### TEXTE SOURCE

"peuple de la mer" qui légua son nom à la terre de Canaan
Les Philistins, dont le héros le plus célèbre est bien sûr le vaniteux Goliath, et l'héroïne Dalila, la belle traîtresse, étaient redoutés et détestés dans l'Antiquité biblique. Aujourd'hui encore, ils semblent faire l'objet d'une réprobation générale. Qui n'a entendu dire d'un individu particulièrement vulgaire et inculte : « Quel philistin ! » Qu'a donc fait ce peuple pour mériter cette réputation universellement péjorative?
La Bible parle pour la première fois des Philistins dans la Genèse (chap. 26, vers. 1 à 15) : « Isaac se rendit à Gerar, chez Abimélek, roi des Philistins. » Mais il semble qu'il y ait là un anachronisme : il n'y avait pas encore de Philistins dans le sud de la Palestine au temps d'Isaac. Ils s'y trouvaient au temps de Josué (chap. 13, vers. 3). D'où étaient-ils venus ?

######
### DOCUMENTS FOURNIS

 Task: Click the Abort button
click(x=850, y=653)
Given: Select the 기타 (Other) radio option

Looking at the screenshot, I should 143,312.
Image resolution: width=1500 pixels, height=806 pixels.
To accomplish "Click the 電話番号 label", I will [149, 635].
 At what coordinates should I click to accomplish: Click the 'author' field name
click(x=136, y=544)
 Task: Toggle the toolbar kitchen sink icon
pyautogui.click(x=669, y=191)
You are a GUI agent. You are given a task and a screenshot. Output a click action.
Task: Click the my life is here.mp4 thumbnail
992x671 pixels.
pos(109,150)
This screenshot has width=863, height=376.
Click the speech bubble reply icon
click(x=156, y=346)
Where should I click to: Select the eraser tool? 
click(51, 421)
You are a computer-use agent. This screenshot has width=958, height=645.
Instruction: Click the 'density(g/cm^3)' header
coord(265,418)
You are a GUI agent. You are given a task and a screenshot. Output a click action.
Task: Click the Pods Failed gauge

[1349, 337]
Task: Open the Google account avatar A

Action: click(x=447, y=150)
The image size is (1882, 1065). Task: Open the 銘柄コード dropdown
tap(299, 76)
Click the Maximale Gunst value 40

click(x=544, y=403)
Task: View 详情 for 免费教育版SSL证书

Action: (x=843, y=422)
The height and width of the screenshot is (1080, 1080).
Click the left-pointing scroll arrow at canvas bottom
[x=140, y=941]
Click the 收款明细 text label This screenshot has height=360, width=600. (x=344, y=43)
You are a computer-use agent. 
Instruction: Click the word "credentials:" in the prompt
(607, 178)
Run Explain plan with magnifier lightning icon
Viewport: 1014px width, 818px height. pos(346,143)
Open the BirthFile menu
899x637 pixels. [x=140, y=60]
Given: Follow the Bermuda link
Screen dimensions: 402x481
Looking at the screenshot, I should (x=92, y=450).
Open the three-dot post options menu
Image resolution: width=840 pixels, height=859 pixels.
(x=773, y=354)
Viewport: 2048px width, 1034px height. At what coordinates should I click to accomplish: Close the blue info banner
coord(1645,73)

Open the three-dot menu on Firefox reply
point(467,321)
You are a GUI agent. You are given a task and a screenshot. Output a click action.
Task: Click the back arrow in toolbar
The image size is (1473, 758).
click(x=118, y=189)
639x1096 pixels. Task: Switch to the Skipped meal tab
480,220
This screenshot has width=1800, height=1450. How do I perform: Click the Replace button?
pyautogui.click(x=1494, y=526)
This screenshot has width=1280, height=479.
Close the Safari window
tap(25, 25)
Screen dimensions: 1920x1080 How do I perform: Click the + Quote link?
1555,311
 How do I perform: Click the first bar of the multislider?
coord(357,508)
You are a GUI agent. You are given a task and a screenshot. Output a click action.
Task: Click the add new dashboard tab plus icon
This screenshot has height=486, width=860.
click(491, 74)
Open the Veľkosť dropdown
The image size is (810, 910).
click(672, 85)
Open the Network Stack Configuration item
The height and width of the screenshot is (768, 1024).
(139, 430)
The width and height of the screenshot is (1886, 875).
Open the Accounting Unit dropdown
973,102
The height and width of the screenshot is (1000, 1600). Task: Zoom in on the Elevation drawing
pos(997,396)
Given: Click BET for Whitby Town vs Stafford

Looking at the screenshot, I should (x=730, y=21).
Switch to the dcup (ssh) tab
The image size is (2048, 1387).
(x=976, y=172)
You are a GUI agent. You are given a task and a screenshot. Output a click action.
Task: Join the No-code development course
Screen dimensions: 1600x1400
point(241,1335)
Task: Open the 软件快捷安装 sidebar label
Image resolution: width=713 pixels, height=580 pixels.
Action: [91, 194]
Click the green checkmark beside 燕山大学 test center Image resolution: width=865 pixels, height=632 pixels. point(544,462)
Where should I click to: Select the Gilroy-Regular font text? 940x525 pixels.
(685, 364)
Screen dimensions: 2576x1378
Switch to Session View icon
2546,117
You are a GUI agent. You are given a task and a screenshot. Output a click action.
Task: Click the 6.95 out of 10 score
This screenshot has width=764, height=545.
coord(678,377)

######

CONSIGNES:
1. Citez le texte sur les Philistins depuis « La Bible parle » jusqu'à « étaient-ils venus ? » inclus.
2. D'après le texte sur les Philistins, chez qui Isaac se rendit-il à Gerar selon la Genèse ?
Les items n'interviennent pas dans ce travail.

RÉPONSES:
1.
La Bible parle pour la première fois des Philistins dans la Genèse (chap. 26, vers. 1 à 15) : « Isaac se rendit à Gerar, chez Abimélek, roi des Philistins. » Mais il semble qu'il y ait là un anachronisme : il n'y avait pas encore de Philistins dans le sud de la Palestine au temps d'Isaac. Ils s'y trouvaient au temps de Josué (chap. 13, vers. 3). D'où étaient-ils venus ?

2. Chez Abimélek, roi des Philistins.